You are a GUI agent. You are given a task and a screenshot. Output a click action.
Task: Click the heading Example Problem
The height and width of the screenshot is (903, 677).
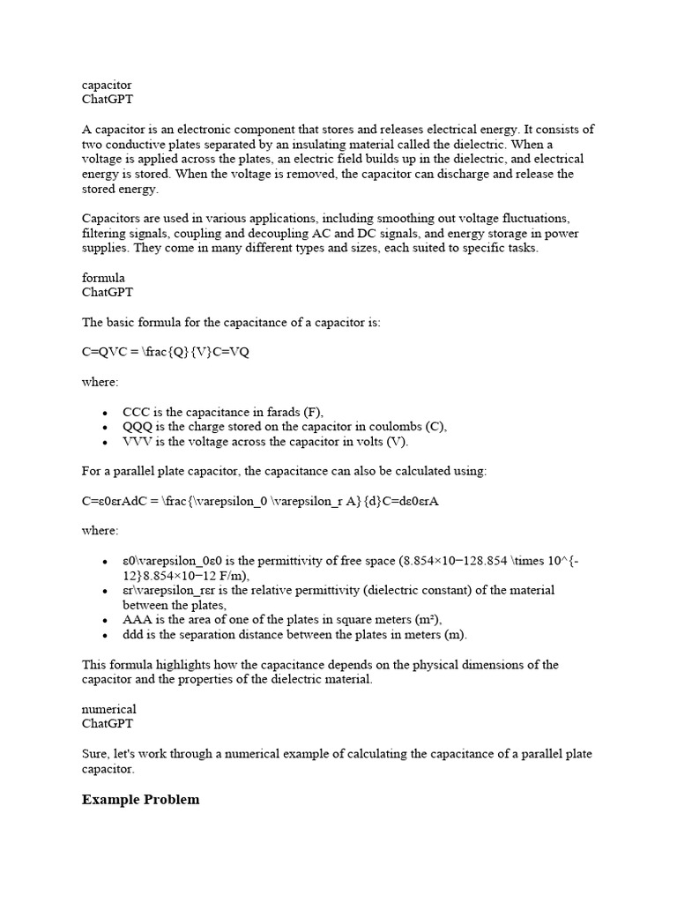pyautogui.click(x=140, y=800)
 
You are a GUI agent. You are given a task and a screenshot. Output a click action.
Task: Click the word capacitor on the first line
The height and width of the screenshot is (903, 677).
pyautogui.click(x=107, y=85)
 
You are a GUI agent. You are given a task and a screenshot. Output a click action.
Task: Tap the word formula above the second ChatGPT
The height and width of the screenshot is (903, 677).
pyautogui.click(x=103, y=278)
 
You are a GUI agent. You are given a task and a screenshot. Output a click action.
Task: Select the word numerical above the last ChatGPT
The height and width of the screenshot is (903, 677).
pyautogui.click(x=109, y=709)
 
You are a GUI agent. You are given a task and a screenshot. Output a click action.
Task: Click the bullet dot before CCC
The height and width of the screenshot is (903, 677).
pyautogui.click(x=106, y=413)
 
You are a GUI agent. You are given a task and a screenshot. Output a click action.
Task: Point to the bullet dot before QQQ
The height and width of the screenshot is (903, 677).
pyautogui.click(x=106, y=428)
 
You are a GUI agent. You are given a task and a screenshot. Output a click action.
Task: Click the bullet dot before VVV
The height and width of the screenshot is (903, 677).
pyautogui.click(x=106, y=443)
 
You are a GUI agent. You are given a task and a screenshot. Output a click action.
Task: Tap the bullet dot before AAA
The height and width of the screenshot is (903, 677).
pyautogui.click(x=106, y=620)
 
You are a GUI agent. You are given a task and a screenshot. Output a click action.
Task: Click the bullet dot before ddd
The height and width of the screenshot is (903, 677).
pyautogui.click(x=106, y=635)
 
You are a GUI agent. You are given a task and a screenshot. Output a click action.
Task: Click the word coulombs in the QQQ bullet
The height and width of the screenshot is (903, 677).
pyautogui.click(x=394, y=427)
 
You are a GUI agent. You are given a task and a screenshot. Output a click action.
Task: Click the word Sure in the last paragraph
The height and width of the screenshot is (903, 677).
pyautogui.click(x=95, y=754)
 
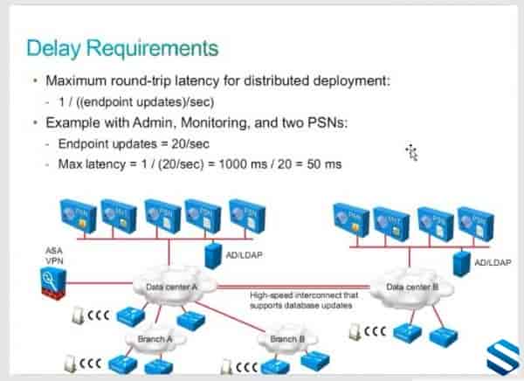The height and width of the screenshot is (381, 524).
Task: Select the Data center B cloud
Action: (407, 286)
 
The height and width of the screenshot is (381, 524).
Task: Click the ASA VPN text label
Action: (53, 255)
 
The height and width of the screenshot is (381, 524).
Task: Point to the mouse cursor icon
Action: (412, 153)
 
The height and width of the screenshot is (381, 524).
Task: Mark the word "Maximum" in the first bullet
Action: (72, 81)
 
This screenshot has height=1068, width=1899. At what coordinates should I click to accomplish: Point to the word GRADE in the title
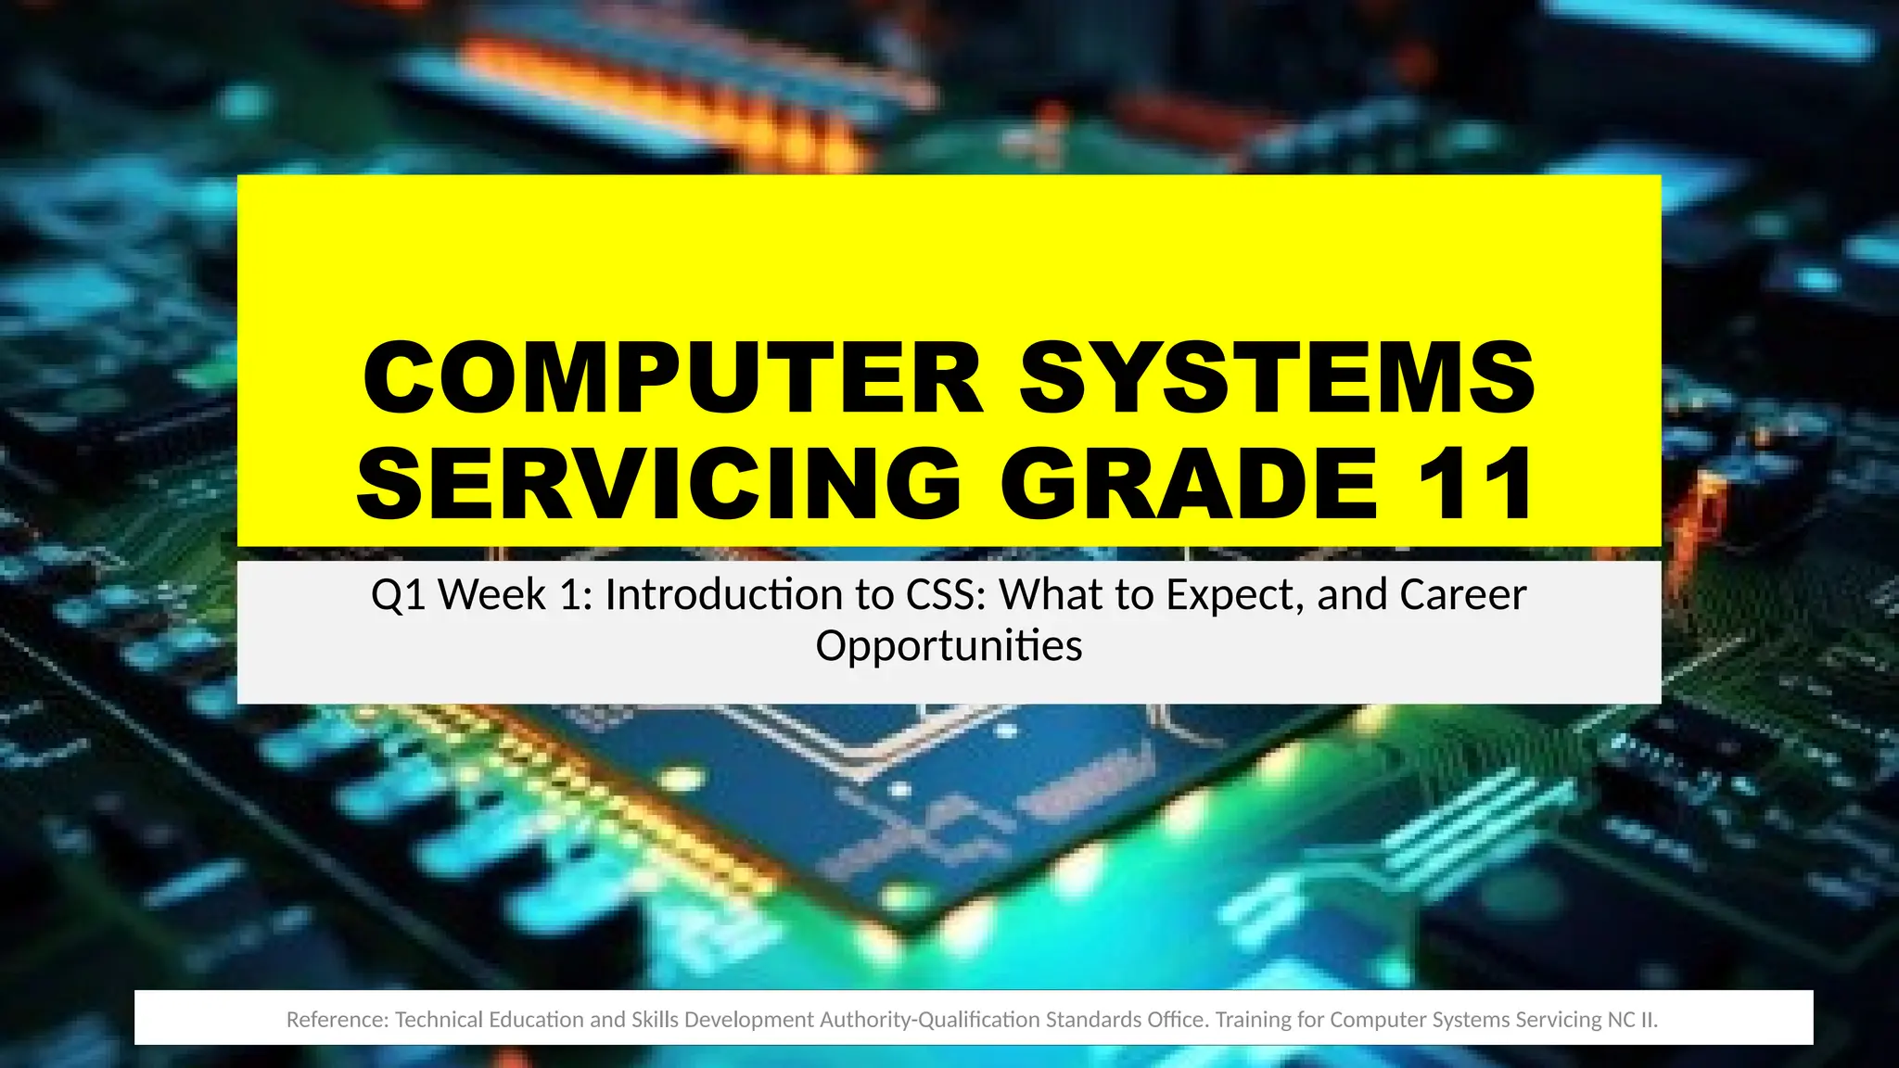pyautogui.click(x=1190, y=484)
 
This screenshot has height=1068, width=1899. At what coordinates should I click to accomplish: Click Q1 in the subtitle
pyautogui.click(x=398, y=595)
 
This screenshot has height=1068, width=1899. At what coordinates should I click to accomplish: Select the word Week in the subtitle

## PROMPT:
Please lay out every line of the items above as a Markdown table with two columns, Row and Content. Number the rows, and leave out blank lines and the pictures.

## SOLUTION TO THE EXERCISE:
| Row | Content |
|---|---|
| 1 | You are a GUI agent. You are given a task and a screenshot. Output a click action. |
| 2 | Task: Click the heading Example Problem |
| 3 | The height and width of the screenshot is (903, 677). |
| 4 | pyautogui.click(x=140, y=800) |
| 5 | You are a GUI agent. You are given a task and a screenshot. Output a click action. |
| 6 | Task: Click the word capacitor on the first line |
| 7 | The height and width of the screenshot is (903, 677). |
| 8 | pyautogui.click(x=107, y=85) |
| 9 | You are a GUI agent. You are given a task and a screenshot. Output a click action. |
| 10 | Task: Tap the word formula above the second ChatGPT |
| 11 | The height and width of the screenshot is (903, 677). |
| 12 | pyautogui.click(x=103, y=278) |
| 13 | You are a GUI agent. You are given a task and a screenshot. Output a click action. |
| 14 | Task: Select the word numerical above the last ChatGPT |
| 15 | The height and width of the screenshot is (903, 677). |
| 16 | pyautogui.click(x=109, y=709) |
| 17 | You are a GUI agent. You are given a task and a screenshot. Output a click action. |
| 18 | Task: Click the bullet dot before CCC |
| 19 | The height and width of the screenshot is (903, 677). |
| 20 | pyautogui.click(x=106, y=413) |
| 21 | You are a GUI agent. You are given a task and a screenshot. Output a click action. |
| 22 | Task: Point to the bullet dot before QQQ |
| 23 | The height and width of the screenshot is (903, 677). |
| 24 | pyautogui.click(x=106, y=428) |
| 25 | You are a GUI agent. You are given a task and a screenshot. Output a click action. |
| 26 | Task: Click the bullet dot before VVV |
| 27 | The height and width of the screenshot is (903, 677). |
| 28 | pyautogui.click(x=106, y=443) |
| 29 | You are a GUI agent. You are given a task and a screenshot. Output a click action. |
| 30 | Task: Tap the bullet dot before AAA |
| 31 | The height and width of the screenshot is (903, 677). |
| 32 | pyautogui.click(x=106, y=620) |
| 33 | You are a GUI agent. You are given a task and a screenshot. Output a click action. |
| 34 | Task: Click the bullet dot before ddd |
| 35 | The height and width of the screenshot is (903, 677). |
| 36 | pyautogui.click(x=106, y=635) |
| 37 | You are a GUI agent. You are given a task and a screenshot. Output a click action. |
| 38 | Task: Click the word coulombs in the QQQ bullet |
| 39 | The height and width of the screenshot is (903, 677). |
| 40 | pyautogui.click(x=394, y=427) |
| 41 | You are a GUI agent. You are given a task and a screenshot. Output a click action. |
| 42 | Task: Click the word Sure in the last paragraph |
| 43 | The height and width of the screenshot is (903, 677). |
| 44 | pyautogui.click(x=95, y=754) |
| 45 | The height and width of the screenshot is (381, 524). |
| 46 | Task: Select the Data center B cloud |
| 47 | Action: (407, 286) |
| 48 | The height and width of the screenshot is (381, 524). |
| 49 | Task: Click the ASA VPN text label |
| 50 | Action: (53, 255) |
| 51 | The height and width of the screenshot is (381, 524). |
| 52 | Task: Point to the mouse cursor icon |
| 53 | Action: (412, 153) |
| 54 | The height and width of the screenshot is (381, 524). |
| 55 | Task: Mark the word "Maximum" in the first bullet |
| 56 | Action: (72, 81) |
| 57 | This screenshot has height=1068, width=1899. At what coordinates should I click to accomplish: Point to the word GRADE in the title |
| 58 | pyautogui.click(x=1190, y=484) |
| 59 | This screenshot has height=1068, width=1899. At what coordinates should I click to accomplish: Click Q1 in the subtitle |
| 60 | pyautogui.click(x=398, y=595) |
| 61 | This screenshot has height=1068, width=1899. At what coordinates should I click to accomplish: Select the word Week in the subtitle |